(MENAFN- The Peninsula) AFP
Paris: The mayor's office in Paris has urged the regional transport authority to abandon its plan to near-double metro fares during the Olympics this summer.
Valerie Pecresse, who is head of the Ile-de-France region that includes Paris and is responsible for its transport system, announced the increase for single tickets and 10-ticket passes last month.
She insisted monthly and annual "Navigo" passes used mainly by residents would not be affected.
The measure "is an additional harsh blow to residents of Paris and the Paris region... during this period of inflation during which each euro counts," Emmanuel Gregoire and Pierre Rabadan, the Paris deputy mayors in charge of urban development and sport, said in a letter to Pecresse on Tuesday, seen by AFP.
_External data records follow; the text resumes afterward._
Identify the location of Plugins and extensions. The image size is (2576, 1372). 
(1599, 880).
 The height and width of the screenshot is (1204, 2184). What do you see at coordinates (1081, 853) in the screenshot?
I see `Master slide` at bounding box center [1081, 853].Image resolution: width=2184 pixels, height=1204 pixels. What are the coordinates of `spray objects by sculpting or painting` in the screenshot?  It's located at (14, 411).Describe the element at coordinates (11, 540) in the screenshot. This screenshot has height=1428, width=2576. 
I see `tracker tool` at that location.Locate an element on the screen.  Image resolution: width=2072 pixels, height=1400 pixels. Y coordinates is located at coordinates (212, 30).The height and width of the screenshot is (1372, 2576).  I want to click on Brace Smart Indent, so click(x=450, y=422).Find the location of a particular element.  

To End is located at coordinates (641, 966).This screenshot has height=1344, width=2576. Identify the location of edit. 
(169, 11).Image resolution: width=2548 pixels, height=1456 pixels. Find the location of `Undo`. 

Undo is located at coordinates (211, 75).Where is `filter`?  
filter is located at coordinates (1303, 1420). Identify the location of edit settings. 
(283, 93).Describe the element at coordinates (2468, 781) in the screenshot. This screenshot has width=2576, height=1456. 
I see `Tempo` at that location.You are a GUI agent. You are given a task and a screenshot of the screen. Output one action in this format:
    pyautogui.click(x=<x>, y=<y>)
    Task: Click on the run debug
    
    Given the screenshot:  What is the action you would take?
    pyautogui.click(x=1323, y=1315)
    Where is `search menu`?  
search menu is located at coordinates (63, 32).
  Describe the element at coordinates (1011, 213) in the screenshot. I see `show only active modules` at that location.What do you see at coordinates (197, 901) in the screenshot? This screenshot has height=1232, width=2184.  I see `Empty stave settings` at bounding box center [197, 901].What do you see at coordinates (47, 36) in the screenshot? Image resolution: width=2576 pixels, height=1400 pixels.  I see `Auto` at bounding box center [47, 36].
Workers and volunteers needed to "make the Games a success don't necessarily have a Navigo card" and will be forced to pay the high price for a single or 10-trip ticket, Gregoire and Rabadan wrote.
It would be more difficult to recruit volunteers, and would affect visitors expected to be "mostly French, especially from the Paris region," they said.
The issue has exposed growing tensions ahead of the Olympics between the Ile-de-France region, run by Pecresse of the right-wing Republicans party and Paris city hall under Socialist mayor Anne Hidalgo.
Pecresse angrily criticised Hidalgo last month when the mayor said that public transport would not be ready for the Olympics.
Up to 43 percent of the 14 million French visitors expected during the Games would hail from the capital's region itself, the deputy mayors said, referring to estimates by the Paris tourism bureau.
They demanded a meeting to discuss "maintaining the same price" for metro tickets and ensuring public transport was free for all Parisian volunteers.
Paris initially said it would ensure free transport for spectators, but its Olympic and Paralympic organising committee dropped the plan when it revised its budget in 2022.
There has also been growing concern over the quality of service on the metro and suburban trains, as commuters suffer delays and breakdowns.
Pecresse on Tuesday said that Paris's metro and suburban train system were suffering "a worrying new deterioration" and only four of the capital's 16 metro lines showed "satisfactory" results for regular service.